**Potongan Teks**.
►
Kamis 27 Nov 2014 20:09 WIB

Larangan Menteri Temui DPR Kontraproduktif

  Sejumlah anggota DPR menunjukkan tandatangan dukungan hak interpelasi terkait kebijakan kenaikan harga BBM di Ruang Fraksi Partai Golkar, Kompleks Parlemen Senayan, Jakarta, Senin (24/11).(Republika/Agung Supriyanto)
Sejumlah anggota DPR menunjukkan tandatangan dukungan hak interpelasi terkait kebijakan kenaikan harga BBM di Ruang Fraksi Partai Golkar, Kompleks Parlemen Senayan, Jakarta, Senin (24/11).(Republika/Agung Supriyanto)

REPUBLIKA.CO.ID, SEMARANG -- Analis politik Universitas Diponegoro Semarang Budi Setiyono menilai larangan jajaran kabinet untuk mengikuti rapat dengan DPR justru kontraproduktif.
◄
**Bahan yang Disediakan**.
►
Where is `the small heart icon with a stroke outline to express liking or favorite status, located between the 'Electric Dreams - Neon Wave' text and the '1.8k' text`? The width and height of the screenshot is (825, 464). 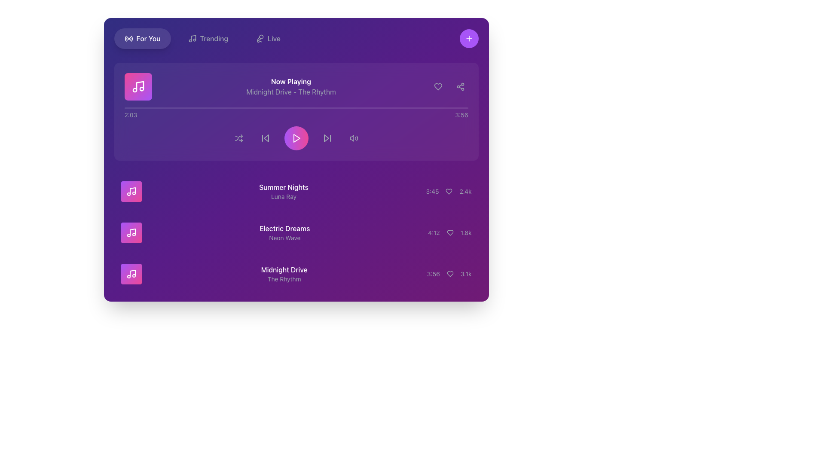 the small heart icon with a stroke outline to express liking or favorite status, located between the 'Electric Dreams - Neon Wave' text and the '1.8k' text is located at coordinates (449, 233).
◄
**Yang Dikerjakan**.
Lanjutkan berita tentang larangan menteri menghadiri rapat dengan DPR di atas, mulai dari setelah kalimat terakhirnya.

**Hasil Tugas**.
"Larangan yang ditandai dengan surat edaran (SE) itu menghambat sistem ketatanegaraan yang mengharuskan adanya 'check and balance' dari legislatif kepada eksekutif," katanya di Semarang, Kamis (27/11).

Budi yang juga penasihat politik tokoh oposisi Myanmar Aung San Suu Kyi itu menjelaskan langkah pengawasan dan konsultasi antara kedua lembaga tinggi negara tersebut harus terus berjalan.

Terlepas dari permasalahan yang masih terjadi di DPR, kata dia, tidak semestinya pemerintah menolak langkah DPR dalam menjalankan mekanisme mengontrol pemerintahan yang menjadi kewenangan DPR.

"Kalaupun masih ada permasalahan di DPR, biarlah itu menjadi masalah internal DPR. Namun, DPR sebagai institusi tetap menjalankan aturan yang secara 'de facto' dan 'de jure' sudah disahkan," katanya.

Sebagaimana amanat yang diberikan undang-undang terhadap lembaga legislatif, yakni DPR, kata pengajar FISIP Undip tersebut, semestinya mekanisme kontrol dan pengawasan dari DPR terus berjalan.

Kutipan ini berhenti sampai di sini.